Who to follow: Paul Roetzer
Paul Roetzer really likes marketing. He also really likes AI. Basically, he was a guy we at Phrasee knew we needed to talk to.
A 13-year marketing veteran, and the founder of The Marketing AI Institute, Paul found his way into the marketing field shortly after graduating from Ohio University’s E.W. Scripps School of Journalism in 2000. By 2005, Paul had founded his own inbound marketing agency, PR 20/20 which went on to become HubSpot’s first partner agency in 2007.
Author of 2011’s The Marketing Agency Blueprint and 2014’s The Marketing Performance Blueprint, Paul’s insatiable thirst for knowledge about what makes marketing effective eventually led him to begin looking into emerging artificial intelligence technologies and how they could be leveraged in automated marketing strategies.
Then, in 2016, Roetzer founded The Marketing AI Institute, which endeavoured to make AI technologies more approachable and actionable for marketers across the globe.
Combine an extensive understanding of AI’s emerging role in marketing with a lively social media presence, and do you know what you get? One of Phrasee’s very phavourite follows!

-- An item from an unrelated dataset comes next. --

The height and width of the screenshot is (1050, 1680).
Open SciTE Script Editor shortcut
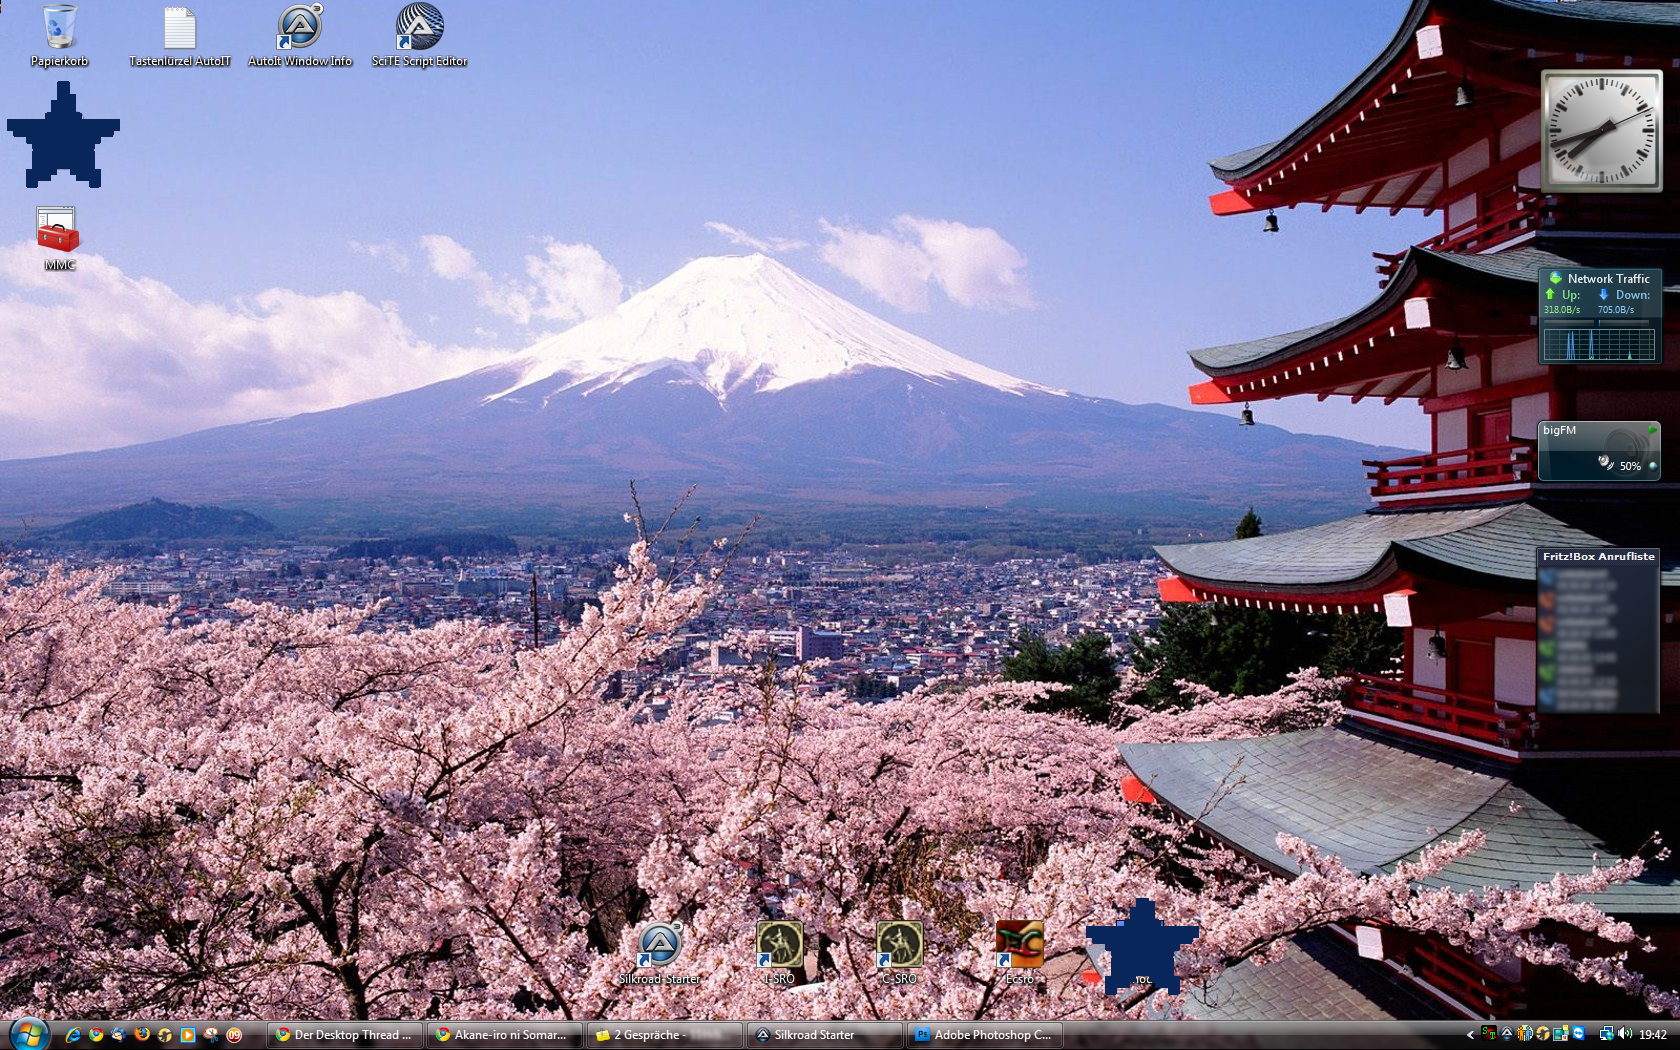[419, 29]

— Paul Roetzer (@paulroetzer) April 22, 2018
“The biggest issue I see with so-called AI experts is that they think they know more than they do, and they think they are smarter than they actually are” https://t.co/2yKm2mHrek
— Paul Roetzer (@paulroetzer) April 10, 2018
Now that we’ve etablished Paul Roetzer’s AI and social media bona fides, let’s see what else he has to say…

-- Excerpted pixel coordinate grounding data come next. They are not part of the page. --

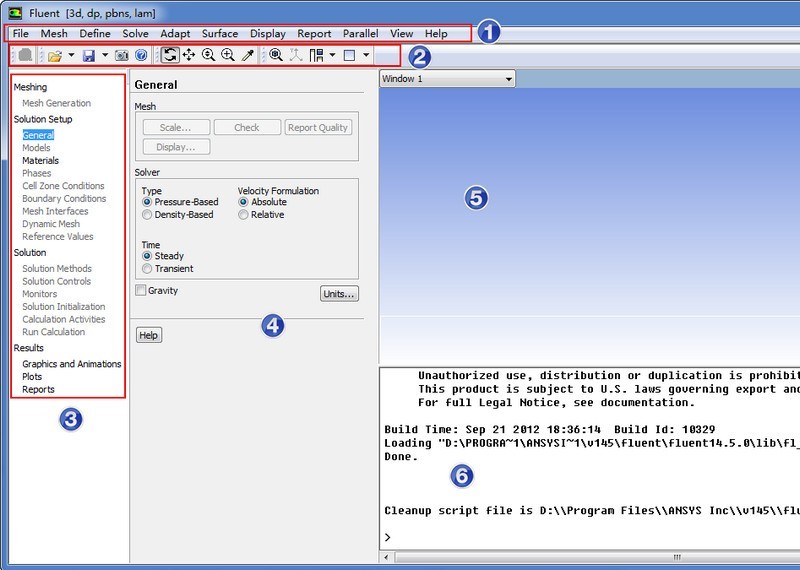Select the Rotate View tool
This screenshot has height=570, width=800.
(170, 55)
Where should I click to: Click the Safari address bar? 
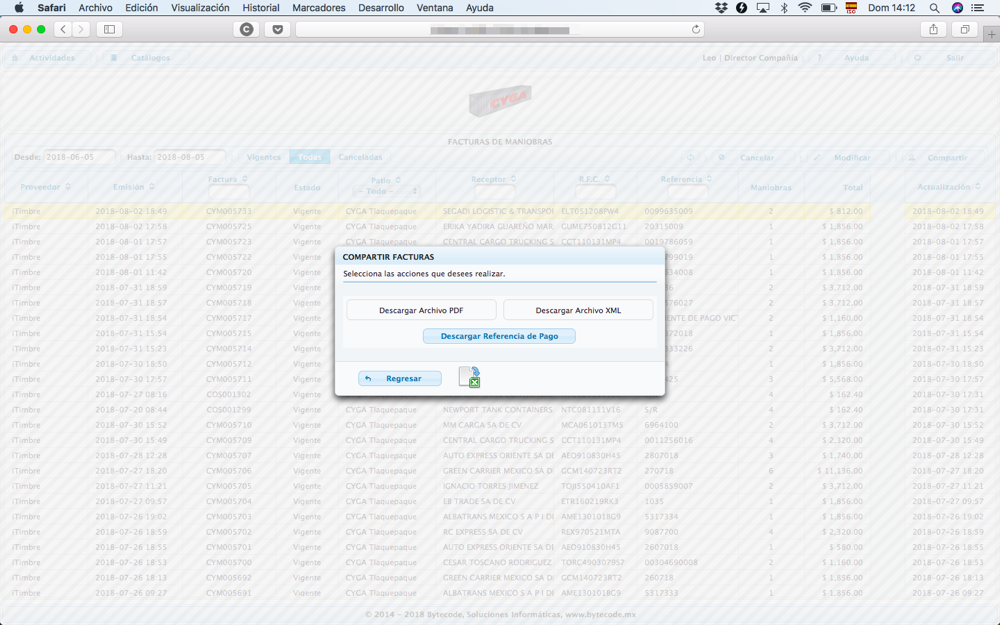pyautogui.click(x=500, y=30)
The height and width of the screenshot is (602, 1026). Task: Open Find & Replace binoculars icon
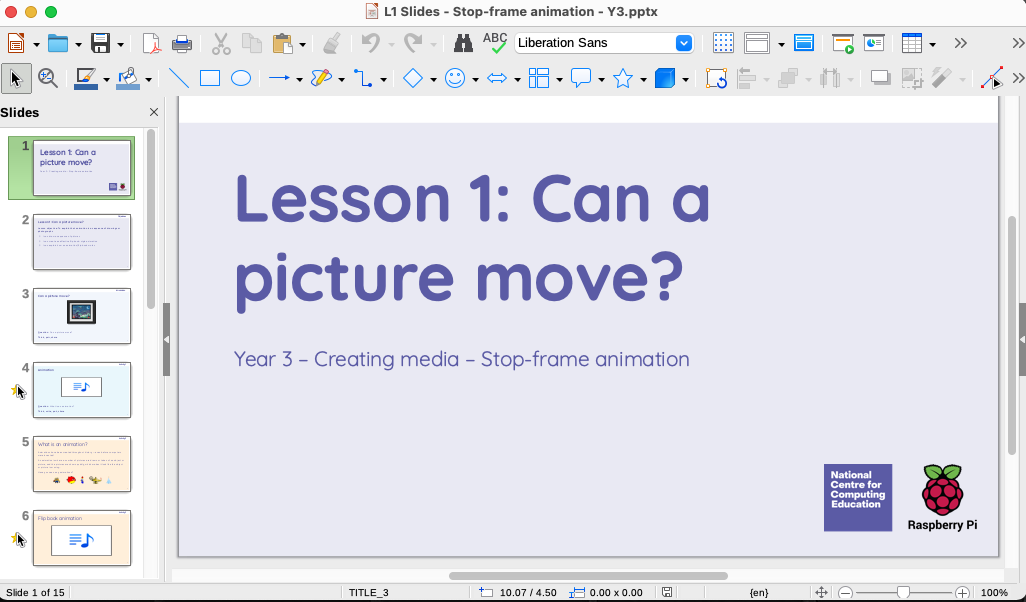(463, 43)
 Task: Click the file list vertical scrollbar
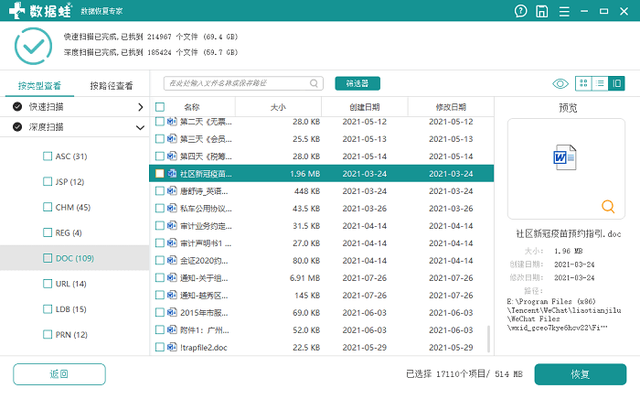click(x=488, y=339)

Paul Roetzer tale of the tape
Favourite food: Pistachio delight (my mom’s dessert speciality)
Pets: Two cats
Dream job as a child: Doctor
Last big purchase: LEGO NASA Apollo Saturn V Building Kit (I’m a total space geek).
Guilty pleasure: Million Dollar Listing. It’s my one reality show.
An interview with Paul Roetzer
For those who might not know, what is the Marketing Artificial Intelligence Institute, and how does it make life easier for brands and marketers?
We launched the Marketing Artificial Intelligence Institute in 2016. AI is abstract and overwhelming to most marketers. Our mission is to make it approachable and actionable. We want to give marketers who take the initiative to learn and apply AI a competitive advantage in their careers.
What inspired you to create the Marketing Artificial Intelligence Institute?
How does AI drive marketing performance in the current landscape, and how will it drive marketing performance in the future?
It depends on the use case. AI is built to perform very specific, or narrow, tasks. For example, Phrasee uses it to write email subject lines that outperform human written copy, thus increasing open rates, click-throughs and sales. BrightEdge uses it to surface opportunities and insights for SEO that bolster organic traffic. Crayon uses it to track the digital footprint of competitors, which can be used to inform marketing strategy.
What questions should a brand ask itself before adopting AI into its marketing strategy?
- What repetitive, manual marketing tasks do we do every day/week/month/quarter that could be intelligently automated?
- What opportunities are there are to get more out of our data—discover insights, predict outcomes, devise strategies, personalize content and tell stories at scale?
- What are the AI capabilities within our existing marketing technology stack? Can we drive greater efficiency, personalization and performance without having to add more vendors?
How long will it be until all of the world’s marketers are all replaced by AI?
I don’t see that happening. Some jobs will be replaced. Others we can’t imagine will be created. But, for the foreseeable future, this is a story of human knowledge and capabilities being augmented by machines. That doesn’t mean there won’t be painful transitions at times, but the transformation will be mostly positive for brands and marketers. And, most importantly, for consumers.
What areas of marketing do you think are ripe for AI disruption at the moment, and what is standing in the way?
Anything that requires data to inform decisions and actions. A couple that immediately come to mind are media buying and marketing automation. The irony of marketing automation is that it’s largely manual. Marketers set all the rules that tell the automation software what to do. That will change.
What are the biggest problems that you envision arising in the AI marketing space in the next 2-3 years that people might not have thought of yet?
What is your least favourite thing about working in marketing?
The need, or, at least, the perceived need, to always be connected.